Aim of the task: Across the records below, how many lines include the string "info"? Respond with the number only.

Stored data:
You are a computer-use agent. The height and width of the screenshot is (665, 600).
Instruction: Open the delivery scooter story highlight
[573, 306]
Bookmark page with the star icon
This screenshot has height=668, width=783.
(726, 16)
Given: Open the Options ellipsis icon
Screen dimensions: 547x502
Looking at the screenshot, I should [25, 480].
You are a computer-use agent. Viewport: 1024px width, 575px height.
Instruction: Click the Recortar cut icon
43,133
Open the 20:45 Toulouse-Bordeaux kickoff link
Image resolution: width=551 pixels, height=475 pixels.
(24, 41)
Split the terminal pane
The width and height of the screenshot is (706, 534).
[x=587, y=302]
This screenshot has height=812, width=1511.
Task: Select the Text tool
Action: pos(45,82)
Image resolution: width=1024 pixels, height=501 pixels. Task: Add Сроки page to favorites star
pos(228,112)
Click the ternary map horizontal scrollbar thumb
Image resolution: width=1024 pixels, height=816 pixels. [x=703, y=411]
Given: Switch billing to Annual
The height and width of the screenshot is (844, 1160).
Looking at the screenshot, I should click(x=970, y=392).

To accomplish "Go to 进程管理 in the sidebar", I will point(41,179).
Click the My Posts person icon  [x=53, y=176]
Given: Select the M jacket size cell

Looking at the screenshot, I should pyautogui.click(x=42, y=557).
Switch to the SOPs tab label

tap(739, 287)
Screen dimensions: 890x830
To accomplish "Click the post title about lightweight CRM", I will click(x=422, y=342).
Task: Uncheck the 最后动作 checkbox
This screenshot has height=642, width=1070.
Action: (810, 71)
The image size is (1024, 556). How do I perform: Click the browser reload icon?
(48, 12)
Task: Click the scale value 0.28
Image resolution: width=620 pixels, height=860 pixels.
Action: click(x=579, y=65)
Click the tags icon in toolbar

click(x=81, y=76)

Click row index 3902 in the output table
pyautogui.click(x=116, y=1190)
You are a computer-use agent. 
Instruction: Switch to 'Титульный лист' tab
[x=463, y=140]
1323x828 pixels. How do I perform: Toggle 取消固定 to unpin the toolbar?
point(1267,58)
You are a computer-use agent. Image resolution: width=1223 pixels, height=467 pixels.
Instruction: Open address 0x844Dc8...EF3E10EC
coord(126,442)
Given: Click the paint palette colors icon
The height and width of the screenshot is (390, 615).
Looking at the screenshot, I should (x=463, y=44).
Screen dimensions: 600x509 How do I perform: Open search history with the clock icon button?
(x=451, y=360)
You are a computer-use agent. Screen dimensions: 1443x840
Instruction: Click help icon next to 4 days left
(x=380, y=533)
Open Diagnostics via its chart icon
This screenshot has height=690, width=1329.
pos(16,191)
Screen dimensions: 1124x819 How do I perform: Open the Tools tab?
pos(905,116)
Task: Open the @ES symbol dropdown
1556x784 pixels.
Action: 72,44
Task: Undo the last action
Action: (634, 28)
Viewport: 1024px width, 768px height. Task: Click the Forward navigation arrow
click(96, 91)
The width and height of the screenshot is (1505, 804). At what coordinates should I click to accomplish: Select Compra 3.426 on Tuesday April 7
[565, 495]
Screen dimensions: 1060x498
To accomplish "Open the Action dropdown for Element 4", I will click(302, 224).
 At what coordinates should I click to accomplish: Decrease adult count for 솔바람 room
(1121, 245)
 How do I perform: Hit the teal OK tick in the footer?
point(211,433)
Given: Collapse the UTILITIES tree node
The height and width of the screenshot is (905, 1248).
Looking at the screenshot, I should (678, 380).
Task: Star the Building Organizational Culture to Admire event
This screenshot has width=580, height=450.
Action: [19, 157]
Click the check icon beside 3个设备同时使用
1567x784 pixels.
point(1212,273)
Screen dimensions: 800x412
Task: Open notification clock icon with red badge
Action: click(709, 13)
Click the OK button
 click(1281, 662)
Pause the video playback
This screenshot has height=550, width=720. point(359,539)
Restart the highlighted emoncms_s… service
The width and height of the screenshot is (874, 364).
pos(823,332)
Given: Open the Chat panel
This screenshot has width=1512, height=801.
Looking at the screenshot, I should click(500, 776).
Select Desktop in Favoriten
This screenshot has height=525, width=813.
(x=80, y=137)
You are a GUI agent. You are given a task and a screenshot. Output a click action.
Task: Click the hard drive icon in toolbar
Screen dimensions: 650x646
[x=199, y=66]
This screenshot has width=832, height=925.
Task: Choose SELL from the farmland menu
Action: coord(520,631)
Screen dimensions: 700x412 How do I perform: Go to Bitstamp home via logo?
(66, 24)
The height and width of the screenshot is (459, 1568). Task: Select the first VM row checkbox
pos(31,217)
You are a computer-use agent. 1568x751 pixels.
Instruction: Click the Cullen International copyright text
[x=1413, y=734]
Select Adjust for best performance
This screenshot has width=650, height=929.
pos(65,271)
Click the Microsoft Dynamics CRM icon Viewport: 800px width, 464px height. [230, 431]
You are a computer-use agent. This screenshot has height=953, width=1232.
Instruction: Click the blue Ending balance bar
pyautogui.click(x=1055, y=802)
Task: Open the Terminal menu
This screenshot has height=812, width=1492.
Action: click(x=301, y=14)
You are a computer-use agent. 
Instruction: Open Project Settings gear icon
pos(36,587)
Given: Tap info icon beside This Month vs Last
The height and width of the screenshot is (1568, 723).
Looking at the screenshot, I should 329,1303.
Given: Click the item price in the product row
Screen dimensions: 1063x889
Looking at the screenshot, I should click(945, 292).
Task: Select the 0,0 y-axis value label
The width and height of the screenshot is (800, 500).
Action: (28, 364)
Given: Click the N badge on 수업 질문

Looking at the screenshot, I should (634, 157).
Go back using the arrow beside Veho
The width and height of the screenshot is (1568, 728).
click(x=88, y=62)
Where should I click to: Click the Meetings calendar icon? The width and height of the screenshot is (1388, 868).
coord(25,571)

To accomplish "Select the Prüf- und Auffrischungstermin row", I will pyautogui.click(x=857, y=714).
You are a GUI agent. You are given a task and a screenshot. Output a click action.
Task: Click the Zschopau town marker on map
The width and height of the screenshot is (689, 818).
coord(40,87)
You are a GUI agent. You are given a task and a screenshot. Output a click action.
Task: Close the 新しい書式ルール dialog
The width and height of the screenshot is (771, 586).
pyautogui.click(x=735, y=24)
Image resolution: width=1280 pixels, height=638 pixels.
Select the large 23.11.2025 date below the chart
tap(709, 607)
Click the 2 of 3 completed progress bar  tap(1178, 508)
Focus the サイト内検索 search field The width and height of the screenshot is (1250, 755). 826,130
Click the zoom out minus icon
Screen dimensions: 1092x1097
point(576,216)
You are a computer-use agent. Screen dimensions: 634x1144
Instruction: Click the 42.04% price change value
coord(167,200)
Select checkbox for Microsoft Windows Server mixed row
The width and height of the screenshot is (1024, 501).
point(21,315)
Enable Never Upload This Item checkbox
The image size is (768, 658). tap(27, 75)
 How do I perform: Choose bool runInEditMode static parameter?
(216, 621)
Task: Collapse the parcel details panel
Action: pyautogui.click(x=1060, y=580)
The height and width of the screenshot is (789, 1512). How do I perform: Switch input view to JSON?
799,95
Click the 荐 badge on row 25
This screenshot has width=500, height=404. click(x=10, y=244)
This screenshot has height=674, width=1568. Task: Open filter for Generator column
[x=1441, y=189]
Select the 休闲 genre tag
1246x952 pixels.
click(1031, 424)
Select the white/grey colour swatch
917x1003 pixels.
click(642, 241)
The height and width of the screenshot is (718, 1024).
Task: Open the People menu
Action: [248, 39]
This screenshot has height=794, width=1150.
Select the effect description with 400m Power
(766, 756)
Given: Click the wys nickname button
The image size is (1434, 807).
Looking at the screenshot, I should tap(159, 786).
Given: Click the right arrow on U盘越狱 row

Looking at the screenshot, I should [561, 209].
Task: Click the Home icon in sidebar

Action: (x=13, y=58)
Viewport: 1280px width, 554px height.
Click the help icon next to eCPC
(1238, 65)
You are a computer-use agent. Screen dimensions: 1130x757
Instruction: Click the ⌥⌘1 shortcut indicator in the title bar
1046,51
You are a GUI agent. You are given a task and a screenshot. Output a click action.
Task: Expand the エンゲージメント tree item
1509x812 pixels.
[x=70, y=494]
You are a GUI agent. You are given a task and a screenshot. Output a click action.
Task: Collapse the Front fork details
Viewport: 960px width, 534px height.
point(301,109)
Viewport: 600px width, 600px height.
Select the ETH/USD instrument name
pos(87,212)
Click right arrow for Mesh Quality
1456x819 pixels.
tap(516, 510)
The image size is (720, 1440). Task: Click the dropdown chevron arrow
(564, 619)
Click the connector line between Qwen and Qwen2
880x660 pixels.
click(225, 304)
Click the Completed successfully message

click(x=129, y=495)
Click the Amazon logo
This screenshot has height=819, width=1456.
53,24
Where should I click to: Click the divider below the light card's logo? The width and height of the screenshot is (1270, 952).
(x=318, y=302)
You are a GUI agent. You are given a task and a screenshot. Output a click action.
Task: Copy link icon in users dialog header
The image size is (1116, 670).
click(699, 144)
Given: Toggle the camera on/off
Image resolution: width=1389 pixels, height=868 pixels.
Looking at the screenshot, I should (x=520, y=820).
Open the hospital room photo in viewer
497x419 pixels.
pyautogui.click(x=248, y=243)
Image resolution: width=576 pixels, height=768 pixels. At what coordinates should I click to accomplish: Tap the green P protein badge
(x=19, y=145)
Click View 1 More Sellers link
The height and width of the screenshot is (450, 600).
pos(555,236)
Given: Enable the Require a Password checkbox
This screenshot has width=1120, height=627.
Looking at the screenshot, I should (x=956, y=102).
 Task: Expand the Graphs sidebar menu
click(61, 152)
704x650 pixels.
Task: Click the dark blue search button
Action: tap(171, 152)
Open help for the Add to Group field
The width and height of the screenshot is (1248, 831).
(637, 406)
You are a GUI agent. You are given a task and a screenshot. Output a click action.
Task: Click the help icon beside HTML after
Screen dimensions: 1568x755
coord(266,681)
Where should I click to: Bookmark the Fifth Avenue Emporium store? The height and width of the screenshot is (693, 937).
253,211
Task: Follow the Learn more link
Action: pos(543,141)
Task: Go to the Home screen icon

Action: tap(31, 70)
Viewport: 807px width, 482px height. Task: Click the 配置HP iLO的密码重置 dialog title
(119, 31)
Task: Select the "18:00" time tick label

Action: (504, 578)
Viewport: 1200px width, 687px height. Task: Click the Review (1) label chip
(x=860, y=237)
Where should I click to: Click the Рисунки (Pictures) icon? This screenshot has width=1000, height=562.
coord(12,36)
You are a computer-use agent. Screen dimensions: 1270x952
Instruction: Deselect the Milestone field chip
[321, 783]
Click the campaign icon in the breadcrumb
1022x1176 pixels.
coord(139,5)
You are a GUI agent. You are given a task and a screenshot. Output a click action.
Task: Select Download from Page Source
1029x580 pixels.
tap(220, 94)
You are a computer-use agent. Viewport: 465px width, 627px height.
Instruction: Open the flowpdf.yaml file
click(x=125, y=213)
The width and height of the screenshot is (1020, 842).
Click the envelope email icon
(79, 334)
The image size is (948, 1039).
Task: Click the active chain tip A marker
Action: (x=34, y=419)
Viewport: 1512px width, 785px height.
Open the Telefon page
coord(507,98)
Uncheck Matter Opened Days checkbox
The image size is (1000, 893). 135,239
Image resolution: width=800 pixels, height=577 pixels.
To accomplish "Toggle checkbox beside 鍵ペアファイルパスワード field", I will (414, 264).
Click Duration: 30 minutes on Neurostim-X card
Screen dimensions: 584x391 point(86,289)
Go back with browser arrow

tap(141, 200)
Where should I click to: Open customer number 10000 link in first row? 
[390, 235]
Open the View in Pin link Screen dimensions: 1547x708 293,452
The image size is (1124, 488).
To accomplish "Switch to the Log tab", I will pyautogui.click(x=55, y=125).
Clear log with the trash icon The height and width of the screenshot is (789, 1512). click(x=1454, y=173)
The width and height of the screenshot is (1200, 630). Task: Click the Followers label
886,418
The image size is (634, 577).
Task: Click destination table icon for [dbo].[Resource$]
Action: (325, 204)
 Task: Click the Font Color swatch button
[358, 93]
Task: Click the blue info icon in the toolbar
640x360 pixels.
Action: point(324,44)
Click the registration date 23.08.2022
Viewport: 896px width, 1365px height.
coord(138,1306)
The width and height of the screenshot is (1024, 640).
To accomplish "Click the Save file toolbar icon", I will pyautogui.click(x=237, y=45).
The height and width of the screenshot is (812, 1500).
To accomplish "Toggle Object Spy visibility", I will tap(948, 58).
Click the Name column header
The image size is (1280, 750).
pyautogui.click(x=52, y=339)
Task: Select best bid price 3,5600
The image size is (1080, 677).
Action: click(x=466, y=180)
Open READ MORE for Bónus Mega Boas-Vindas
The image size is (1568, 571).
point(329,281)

Task result: 2